В тот же прошлый приезд в Барановичи уже было обращено внимание на странную дружбу, возникшую у князя Орлова с Вел. Кн. Николаем Николаевичем. Будучи в Барановичах, князь Орлов каждый день ходил к Великому Кн., часто с портфелем и иногда они ездили вместе кататься на автомобиле. Все это знал и видел из окон своего вагона Государь. Он не скрывал иногда тонкой иронии, указывая лицам свиты за пятичасовым чаем на уезжающих друзей.
Знавшим характер Государя было ясно, что эта новая дружба не очень нравится Государю. Слухи о какой-то интриге, которую как бы боялись называть своим настоящим юридическим термином, т. е. заговором, были столь настойчивы, что даже такой осторожный и тонкий человек, как Мосолов, и тот имел беседу с графом Фредериксом. Последний не хотел верить в серьезность слухов, называл их сплетнями, и тогда так и решили во дворце, что это великосветская сплетня, пущенная князем Орловым. Ему приписывали много удачных острот и словечек.
Но вот теперь, в настоящую поездку, в настоящий момент, в связи с пришедшими из Москвы сведениями об устранении Государя, слух о заточении Императрицы приобретал большой смысл и получал серьезный характер.

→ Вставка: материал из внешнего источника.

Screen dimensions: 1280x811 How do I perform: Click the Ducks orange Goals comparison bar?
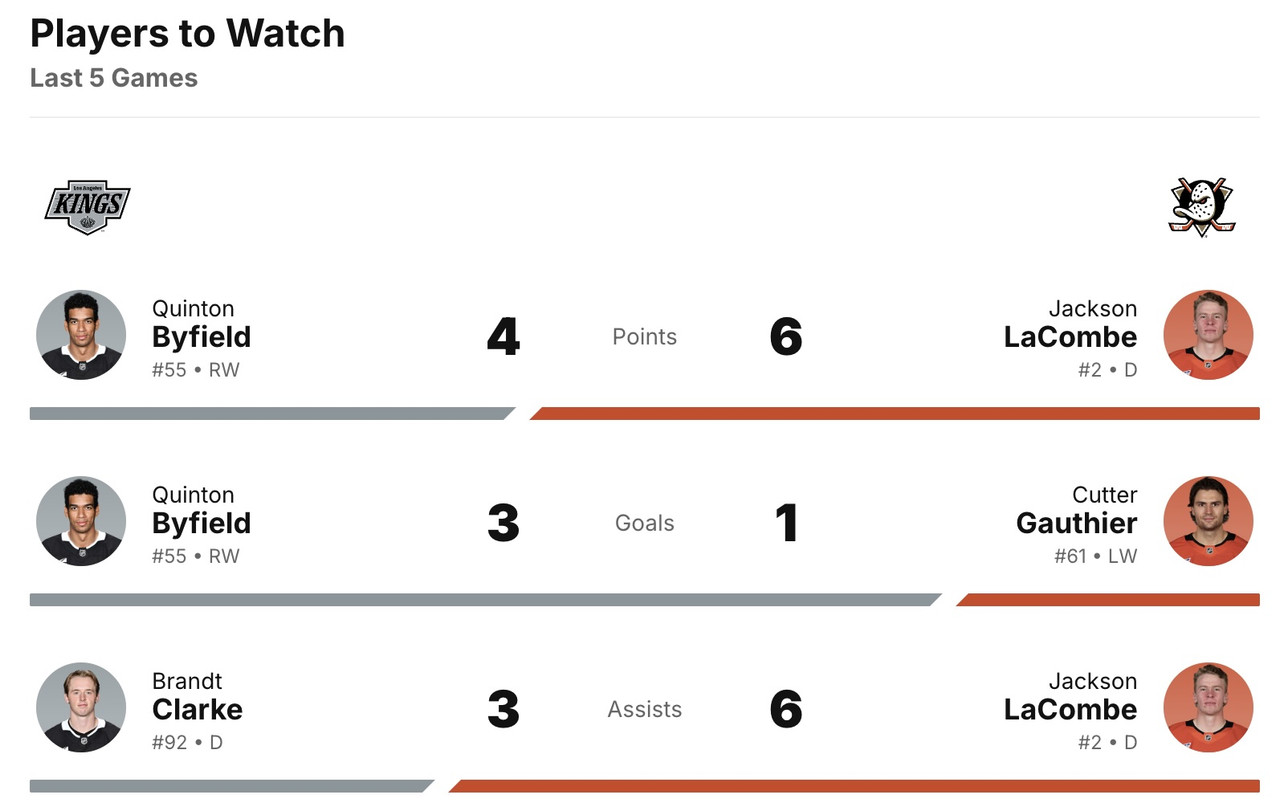point(1108,600)
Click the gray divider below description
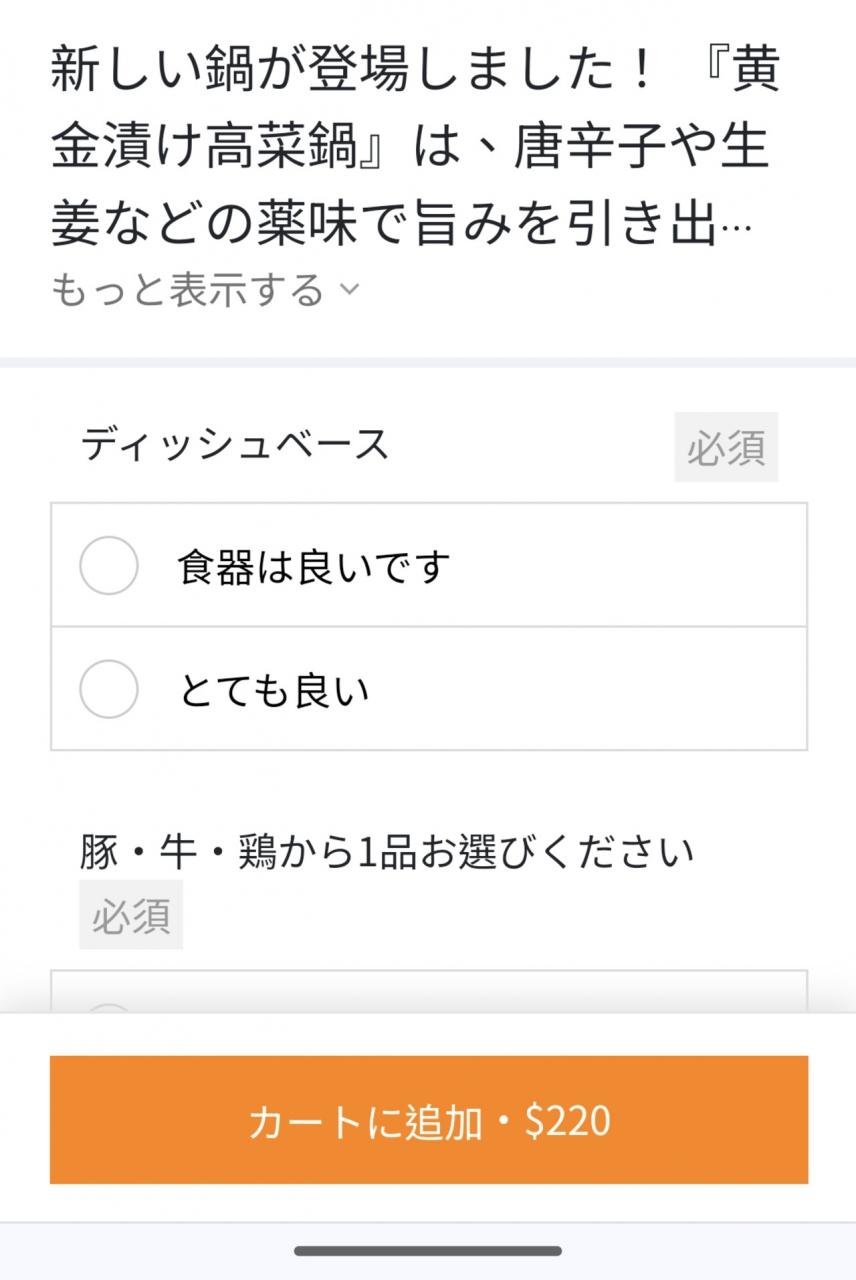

Тогда же я получил письмо доклад из Петербурга, где мне достоверно сообщали, что в кружке А. А. Вырубовой уже имеются сведения о заговоре, о том, что хотят использовать Вел. Кн. Николая Николаевича, что Государыня хорошо осведомлена об интригах и что уехавший 15 числа на родину Распутин советовал остерегаться заговора и «Миколу с Черногорками». Из Царского мне писали, что настроение Императрицы болезненное, пасмурное, нервное. Что Царица недовольна всем, что произошло в Ставке, что она рвет и мечет на Орлова, Дрентельна, Джунковского».
Из мемуаров Шавельского и Спиридовича однозначно следует, что опасения Императрицы на счет Орлова и Николая Николаевича не были напрасными.
«К завтраку пришел генерал Комаров [53] . Он рассказывал мне, что Орлов также смещен, – писала 23 августа 1915 года в дневнике вдовствующая императрица Мария Федоровна. – Это какое-то сумасшествие: удалить такого верного и преданного из друзей, как он. Невероятно. Так мало друзей, и тех выкидывают».
53
Начальник Петроградского дворцового управления.
Но в том и беда была, что, начиная с какого-то момента, и Орлов, и Николай Николаевич перестали быть верными и преданными друзьями семьи. Они хотели быть друзьями только Царя, но не Царицы и стремились их разделить, чтобы спасти Государя от дурного и опасного, по их мнению, влияния.
«Он, не моргнув глазом, приказал бы повесить Распутина и засадить Императрицу в монастырь, если бы дано было ему на то право», – отзывался Шавельский о Великом Князе, и совершенно очевидно, что примириться с этим Государь не мог.